In a recent blog, Prosper's CFO Kirk Inglis was describing Prosper's new system for rating borrowers, and he said "...the historical performance that underlies the Prosper Rating System is derived from a poor economic environment. As a result the estimates of loss are biased higher than if the economic environment had been more benign."

In other words, he argues that because he did his calculations using loan data from the recent past, when economic conditions were bad, then surely future loans should do better than his model predicts. His unstated underlying assumption is a correlation between prosper loan performance and the economy. I see no evidence for his conjecture. Wishful thinking.

It may seem counter-intuitive, but we can't deny the data. Loan payment performance doesn't seem to track economic conditions.

Boring methodology footnotes: To compute the instantaneous default rate of the entire prosper portfolio, I looked at prosper's performance web page. I asked it to show me all loans (for all time) as observed on the first day of each month. I copied down the number of loans that had defaulted as of that date. Subtracting these numbers for two adjacent months tells me the number of loans that defaulted during that month. To convert this to a default rate, I divide by the total number of loans prosper had originated as of four months earlier.

I chose the four-months-ago total because loans take four months to default. Using a later total would have included loans in the denominator which could not possibly appear in the numerator. Finally, I converted this monthly default rate to an annualized default rate exponentially, ie da = 1-(1-dm)^12 .

This process produces an instantaneous "whole prosper portfolio" default rate. Beware that this number doesn't help us judge the performance of loans prosper originated at any point in time, or at any credit grade, becaue here they are all mixed together. It does allow us to observe trends (if any) in borrower payment behavior over time, so it seems appropriate for this inquiry into how borrowers behave during economic hard times.
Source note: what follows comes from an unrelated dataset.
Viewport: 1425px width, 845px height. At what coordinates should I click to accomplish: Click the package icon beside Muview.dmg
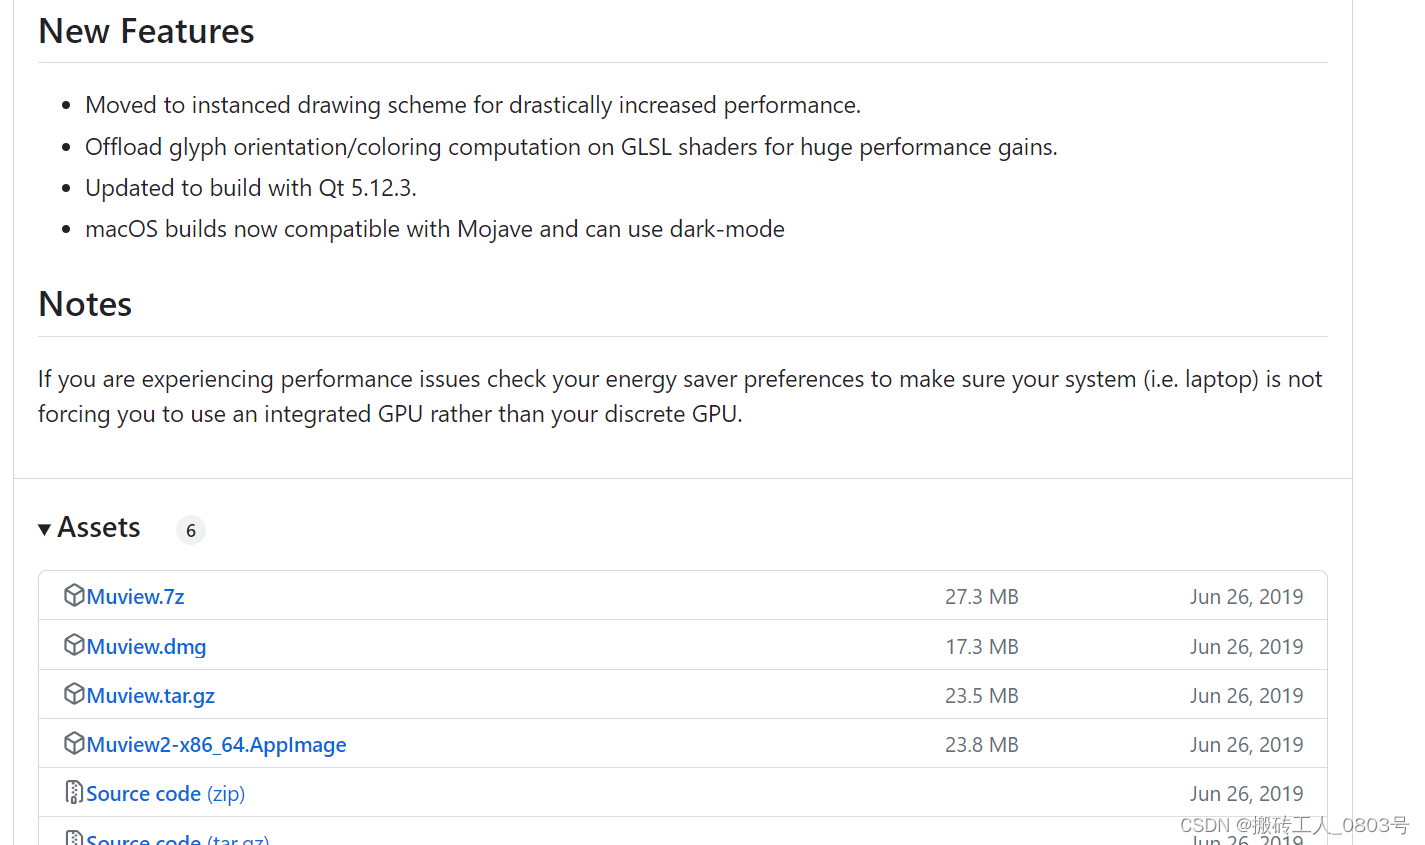(x=74, y=645)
You probably note a downward tilt in the default rate curve during the months that Prosper was shut down by the SEC. This is a side effect of the loan portfolio "aging" during that period. No new loans were being added, and the existing loans were all getting older. Therefore the age distribution of loans in the prosper portfolio was changing. This aging produces a lower default rate, because the default rate naturally falls somewhat as loans age. This happens because the portfolio is a heterogeneous mix of loan quality. The bad loans (think HR, E, D, ...) tend to fail early, leaving a more aged portfolio with a higher quality mix.

The unemployment rate shown is the whole-country U-1 series produced by the bureau of labor statistics, and which I obtained from www.economagic.com . This is the unemployment rate that you most often find quoted in the press.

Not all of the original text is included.